Autonomous vehicles and their role in the future of cities, as well as the future of moving goods, are among the areas to be researched at a “one-of-a-kind” R&D facility to be opened by Ford Motor Company and the University of Michigan.
Designed to accelerate advanced, more equitable robotics and mobility, U-M’s Ford Motor Company Robotics Building, designed by HED, is a four-storey, US$75m (£54m), 134,000ft2 complex situated on the north campus.
As the new hub of the U-M Robotics Institute, its first three floors hold custom U-M research labs for robots that fly, walk, roll and augment the human body – as well as classrooms, offices and makerspaces.
The fourth floor houses Ford’s first robotics and mobility research lab on a university campus, as well as 100 Ford researchers and engineers, bringing together U-M researchers from 23 different buildings and 10 top-10 programmes.

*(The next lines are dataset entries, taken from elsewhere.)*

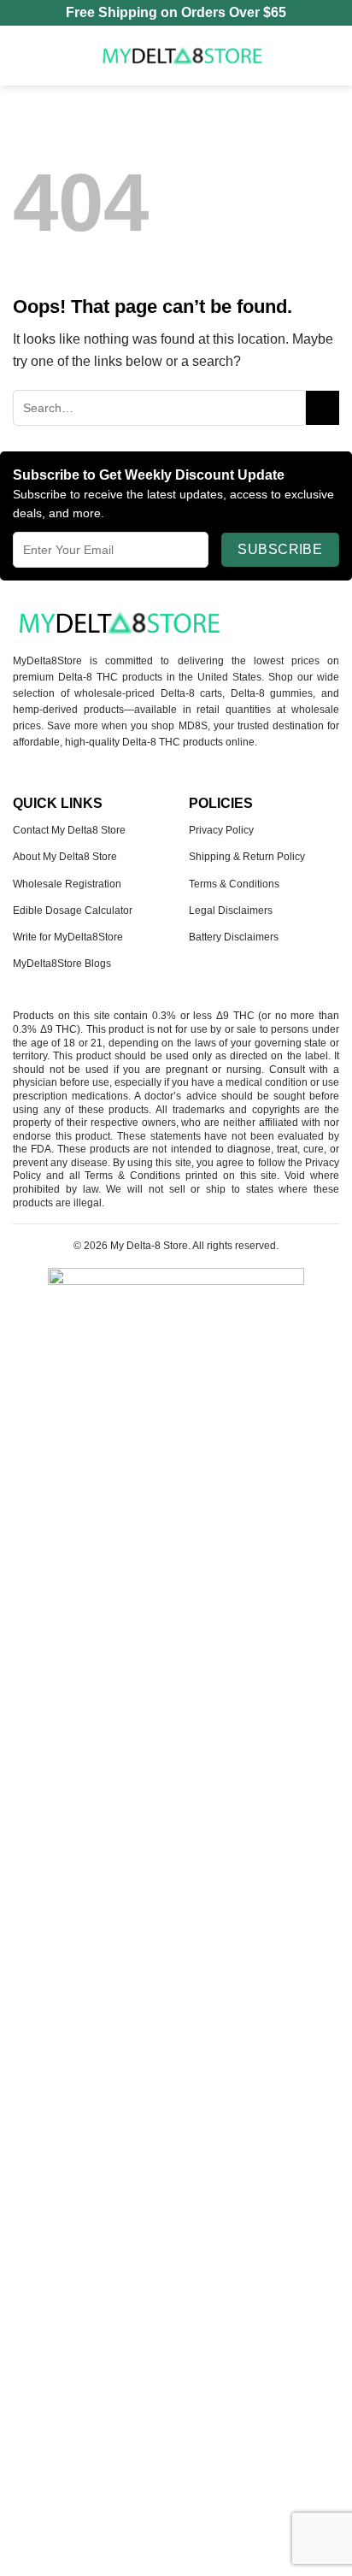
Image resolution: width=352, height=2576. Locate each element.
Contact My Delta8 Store (69, 830)
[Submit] (322, 407)
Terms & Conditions (234, 884)
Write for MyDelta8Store (68, 937)
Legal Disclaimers (231, 911)
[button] (23, 55)
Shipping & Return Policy (247, 857)
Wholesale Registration (67, 884)
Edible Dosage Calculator (72, 911)
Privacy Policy (221, 830)
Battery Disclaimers (234, 937)
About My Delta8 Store (65, 857)
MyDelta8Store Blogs (62, 964)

With the new infrastructure, Ford engineers will explore how their upright Digit robots can work in human spaces while taking autonomous vehicles from robotic computer simulations to on-road testing at U-M’s Mcity proving ground.
According to Ford, the U-M Robotics Institute aims to advance human-centered robots – machines and systems that interact with people and move through society’s spaces, extending the human body and the process of human cognition.

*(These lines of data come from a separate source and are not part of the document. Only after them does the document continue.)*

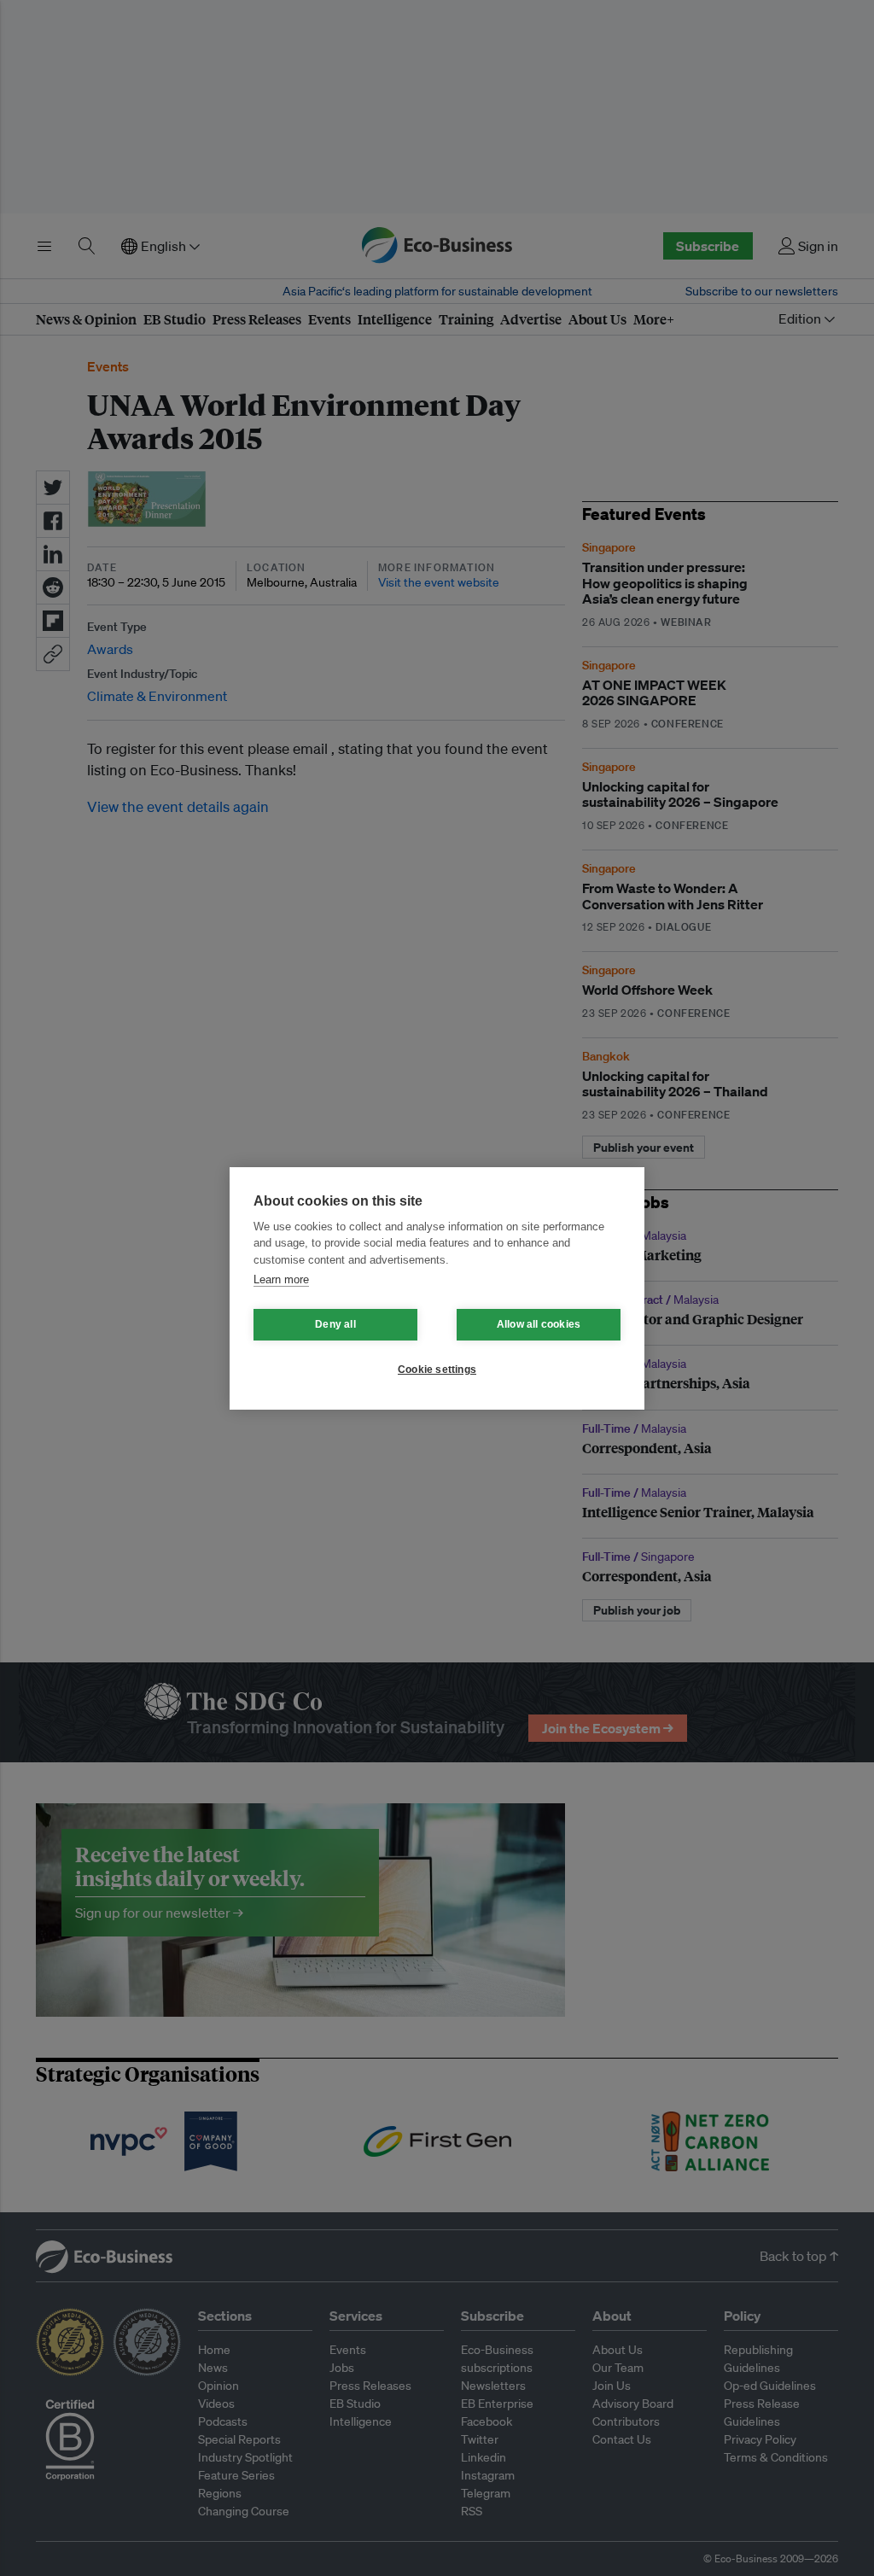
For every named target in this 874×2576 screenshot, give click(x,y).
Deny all (335, 1324)
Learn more (281, 1279)
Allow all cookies (538, 1324)
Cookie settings (437, 1370)
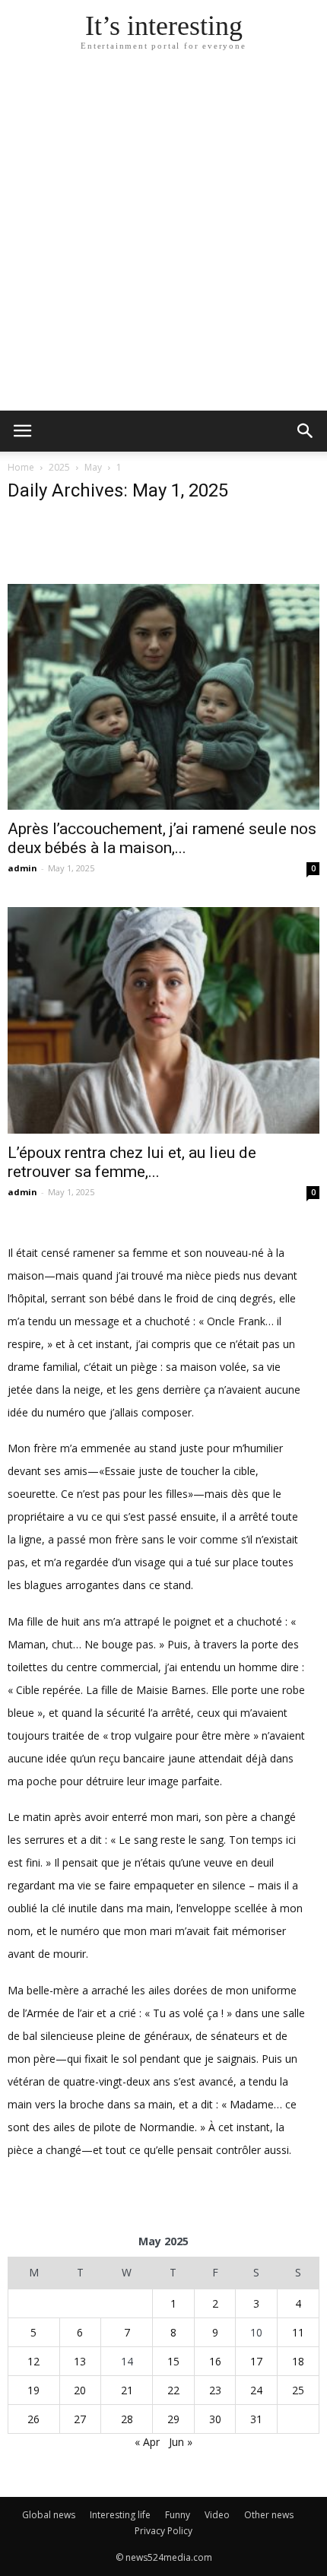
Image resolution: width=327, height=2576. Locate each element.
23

New labs enabling this include a high-bay garage space for self-driving cars, located nearby the Mcity test facility, for evaluating connected and automated vehicles in simulated urban and suburban environments; and a three-storey fly zone to test drones and other autonomous aerial vehicles indoors, before moving to the adjacent outdoor M-Air research facility.
Ford said the facility is key to the company’s “transformed and modernised research and product development processes aimed at disrupting the transportation landscape”. Key research will focus on self-driving vehicles and their role in the future of cities, as well as the future of moving goods more efficiently, as the pandemic further fuels online retail growth.
Members of Ford’s autonomous vehicle team will work at the new facility, which incorporates purpose-built vehicles into a comprehensive and integrated autonomous vehicle operating system designed to enable choice, convenience and value for the movement of both people and goods.
“Autonomous vehicles have the opportunity to change the future of transportation and the way we move,” said Tony Lockwood, technical manager, autonomous vehicle research, Ford Motor Company.
“As this new technology rolls out, having our Ford team working on campus collaborating with the academic world will help us shorten the time it takes to move research projects to automotive engineering, unlocking the potential of autonomous vehicles.”
The Ford Robotics Building anchors the west end of the Michigan Avenue mobility testbed that begins in Detroit’s Corktown neighborhood and runs through Dearborn to Ann Arbor, where Ford and U-M are teaming with other organisations to experiment with potential mobility solutions for the future.
In collaboration with the state of Michigan and others, Ford and U-M are involved in developing a first-of-its-kind corridor for connected and autonomous vehicles that will continue the state’s mission to lead the development of smart infrastructure and future mobility.
A key goal of the initiative is to close long-standing gaps in access to public transit and transportation across southeast Michigan.